The use of the tumor 3-D spheroid model for screening for anticancer activity: a strategy for identification anticancer agents with activity on solid tumors
Session type: Poster / e-Poster / Silent Theatre session
There is a definite need for the discovery of more efficient anticancer agents against solid tumors as the cure rates of current clinically used agents are not satisfactory. Cytotoxic agents are generally developed using screening of tumor cell lines grown as monolayers. These monolayers do not reflect the characteristics of solid tumors in vivo. That might explain the failure of monolayers hits when tested in vivo. However, when tumor cell lines are grown as multicellular spheroids they acquire some characteristics of solid tumors. For example, the 3-D conformation, growth kinetics, gradient in diffusion of oxygen, nutrients and metabolites and the presence of hypoxic, quiescent subpopulation. Consequently, spheroids model has better predictability power for penetrating anticancer hits that can work in vivo compared to conventional monolayers.

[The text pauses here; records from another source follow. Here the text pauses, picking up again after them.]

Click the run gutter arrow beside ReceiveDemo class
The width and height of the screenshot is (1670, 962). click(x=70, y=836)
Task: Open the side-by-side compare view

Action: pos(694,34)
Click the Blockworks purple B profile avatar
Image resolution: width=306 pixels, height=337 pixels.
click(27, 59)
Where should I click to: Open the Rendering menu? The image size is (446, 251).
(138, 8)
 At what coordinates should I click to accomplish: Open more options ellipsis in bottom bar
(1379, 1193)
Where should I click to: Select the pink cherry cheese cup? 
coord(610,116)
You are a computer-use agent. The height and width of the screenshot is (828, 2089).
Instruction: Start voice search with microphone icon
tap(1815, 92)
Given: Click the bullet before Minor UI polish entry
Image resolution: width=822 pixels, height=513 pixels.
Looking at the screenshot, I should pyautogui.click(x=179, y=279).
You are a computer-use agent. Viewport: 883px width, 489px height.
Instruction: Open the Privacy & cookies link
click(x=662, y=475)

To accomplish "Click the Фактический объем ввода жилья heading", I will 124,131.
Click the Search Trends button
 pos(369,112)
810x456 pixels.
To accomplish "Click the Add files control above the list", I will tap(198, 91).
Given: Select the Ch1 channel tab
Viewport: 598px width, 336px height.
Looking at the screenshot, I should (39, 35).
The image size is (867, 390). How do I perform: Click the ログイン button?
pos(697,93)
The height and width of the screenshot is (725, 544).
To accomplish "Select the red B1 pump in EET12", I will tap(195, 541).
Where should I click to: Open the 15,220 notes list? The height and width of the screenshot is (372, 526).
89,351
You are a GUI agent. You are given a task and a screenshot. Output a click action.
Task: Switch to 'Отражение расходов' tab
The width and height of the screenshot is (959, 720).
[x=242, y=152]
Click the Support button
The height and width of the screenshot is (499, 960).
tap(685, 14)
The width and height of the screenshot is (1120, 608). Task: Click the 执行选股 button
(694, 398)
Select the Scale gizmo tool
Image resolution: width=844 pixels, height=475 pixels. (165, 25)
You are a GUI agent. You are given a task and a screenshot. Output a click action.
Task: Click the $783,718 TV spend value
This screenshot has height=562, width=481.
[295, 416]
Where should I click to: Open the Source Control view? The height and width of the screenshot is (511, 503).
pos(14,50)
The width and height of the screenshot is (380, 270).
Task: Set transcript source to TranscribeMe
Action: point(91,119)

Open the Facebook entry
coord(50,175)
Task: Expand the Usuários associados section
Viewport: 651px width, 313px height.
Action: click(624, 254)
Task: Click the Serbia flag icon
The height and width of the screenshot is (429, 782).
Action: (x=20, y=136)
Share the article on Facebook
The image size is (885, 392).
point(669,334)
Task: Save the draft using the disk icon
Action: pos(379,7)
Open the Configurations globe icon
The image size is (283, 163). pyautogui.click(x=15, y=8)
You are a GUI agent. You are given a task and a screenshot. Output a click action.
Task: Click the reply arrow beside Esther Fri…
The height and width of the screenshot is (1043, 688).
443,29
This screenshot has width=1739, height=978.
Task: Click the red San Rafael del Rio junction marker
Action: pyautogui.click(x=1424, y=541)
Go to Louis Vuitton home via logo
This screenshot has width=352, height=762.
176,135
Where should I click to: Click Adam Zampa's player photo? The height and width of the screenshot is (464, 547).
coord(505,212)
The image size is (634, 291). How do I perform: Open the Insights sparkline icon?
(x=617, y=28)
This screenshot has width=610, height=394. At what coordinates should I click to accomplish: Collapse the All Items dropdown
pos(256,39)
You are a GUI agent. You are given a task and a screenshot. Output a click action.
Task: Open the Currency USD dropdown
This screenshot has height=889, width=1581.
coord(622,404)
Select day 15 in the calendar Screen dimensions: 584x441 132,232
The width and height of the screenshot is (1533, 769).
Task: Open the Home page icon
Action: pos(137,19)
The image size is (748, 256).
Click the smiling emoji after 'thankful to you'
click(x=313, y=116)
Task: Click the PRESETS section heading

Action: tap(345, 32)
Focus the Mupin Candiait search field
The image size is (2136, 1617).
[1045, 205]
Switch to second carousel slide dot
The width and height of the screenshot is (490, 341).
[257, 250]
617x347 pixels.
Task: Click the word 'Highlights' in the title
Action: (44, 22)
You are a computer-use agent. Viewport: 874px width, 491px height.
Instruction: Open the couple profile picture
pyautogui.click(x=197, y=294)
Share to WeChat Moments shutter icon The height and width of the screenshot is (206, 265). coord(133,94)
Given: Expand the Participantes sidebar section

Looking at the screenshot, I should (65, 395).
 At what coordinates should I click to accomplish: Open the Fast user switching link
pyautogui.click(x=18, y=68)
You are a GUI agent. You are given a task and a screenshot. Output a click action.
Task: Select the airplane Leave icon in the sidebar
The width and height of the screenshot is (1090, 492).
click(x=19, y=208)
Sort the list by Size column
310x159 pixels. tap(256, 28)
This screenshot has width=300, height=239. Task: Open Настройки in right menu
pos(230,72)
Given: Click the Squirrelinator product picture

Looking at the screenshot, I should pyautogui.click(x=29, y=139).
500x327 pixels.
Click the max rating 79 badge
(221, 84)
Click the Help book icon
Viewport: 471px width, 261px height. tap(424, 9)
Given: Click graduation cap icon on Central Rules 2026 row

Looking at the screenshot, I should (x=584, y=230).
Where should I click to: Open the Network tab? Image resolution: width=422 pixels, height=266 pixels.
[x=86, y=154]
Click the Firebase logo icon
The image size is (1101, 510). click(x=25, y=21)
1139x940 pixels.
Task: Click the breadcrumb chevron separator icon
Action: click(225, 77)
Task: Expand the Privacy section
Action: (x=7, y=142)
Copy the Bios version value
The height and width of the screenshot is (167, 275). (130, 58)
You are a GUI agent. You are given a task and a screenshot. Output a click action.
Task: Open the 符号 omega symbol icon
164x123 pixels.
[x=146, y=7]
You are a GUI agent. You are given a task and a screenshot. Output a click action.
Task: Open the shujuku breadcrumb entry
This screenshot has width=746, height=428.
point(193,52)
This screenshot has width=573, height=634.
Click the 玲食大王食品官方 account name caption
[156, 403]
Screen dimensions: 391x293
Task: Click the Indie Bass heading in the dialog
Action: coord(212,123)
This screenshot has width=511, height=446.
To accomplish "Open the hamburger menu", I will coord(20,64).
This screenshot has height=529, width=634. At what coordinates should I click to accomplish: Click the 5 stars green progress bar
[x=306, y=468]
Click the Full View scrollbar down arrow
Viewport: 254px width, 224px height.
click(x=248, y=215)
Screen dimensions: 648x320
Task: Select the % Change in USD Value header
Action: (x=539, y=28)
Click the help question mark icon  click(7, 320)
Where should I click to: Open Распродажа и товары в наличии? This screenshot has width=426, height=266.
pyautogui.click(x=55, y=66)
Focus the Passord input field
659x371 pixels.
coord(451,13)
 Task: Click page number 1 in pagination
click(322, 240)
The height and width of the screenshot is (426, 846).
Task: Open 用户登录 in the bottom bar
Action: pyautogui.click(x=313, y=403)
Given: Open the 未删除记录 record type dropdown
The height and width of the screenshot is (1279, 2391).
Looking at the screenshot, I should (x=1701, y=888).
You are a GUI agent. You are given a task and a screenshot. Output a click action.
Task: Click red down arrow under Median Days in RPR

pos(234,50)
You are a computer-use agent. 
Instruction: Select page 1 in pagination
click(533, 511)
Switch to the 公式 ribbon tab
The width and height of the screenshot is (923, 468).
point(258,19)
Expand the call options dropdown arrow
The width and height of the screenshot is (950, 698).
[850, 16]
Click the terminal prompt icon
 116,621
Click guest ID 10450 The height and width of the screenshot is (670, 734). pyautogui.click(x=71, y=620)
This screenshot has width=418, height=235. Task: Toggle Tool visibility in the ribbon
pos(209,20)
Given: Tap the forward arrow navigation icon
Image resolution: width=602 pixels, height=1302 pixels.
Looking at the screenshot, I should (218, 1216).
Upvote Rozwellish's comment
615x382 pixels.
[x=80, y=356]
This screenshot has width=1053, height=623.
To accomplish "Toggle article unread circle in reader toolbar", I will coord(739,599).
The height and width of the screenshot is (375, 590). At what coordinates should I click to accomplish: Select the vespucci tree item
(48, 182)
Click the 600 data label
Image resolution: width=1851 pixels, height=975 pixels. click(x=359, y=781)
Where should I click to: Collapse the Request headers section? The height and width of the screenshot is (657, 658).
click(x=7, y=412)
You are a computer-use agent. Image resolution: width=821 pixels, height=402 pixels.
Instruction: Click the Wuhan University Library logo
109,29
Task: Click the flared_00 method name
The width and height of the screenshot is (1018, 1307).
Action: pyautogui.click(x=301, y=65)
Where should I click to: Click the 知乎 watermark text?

We established a method for production of spheroids in 96 well plates which make it a possible model for highthroughput screening. We used both colon carcinoma and normal epithelial cell lines in order to identify cytotoxic agents with therapeutic window. General viability was assessed by the acid phosphatase assay, while apoptosis induction was assessed by M30-CytoDeath ELISA. Primary assessment of mechanism of action of identified hits was done through connectivity map analysis. Specific in vitro assay was followed to confirm the predicted mechanism of action.
Spheroid screening was found to enrich for compounds with high hydrophobicity. Mechanistic analysis of hits having therapeutic window revealed that the majority of them are microtubulin inhibitors. Compound 524881 from DIVERSet library from Chembridge was found to be a microtubulin inhibitor with therapeutic window active on colon carcinoma cell line spheroids.
Spheroid screening strategy resulted in the identification of hydrophobic compounds, a finding that has implications in the process of anticancer drug discovery and the selection of libraries for screening of anticancer agents.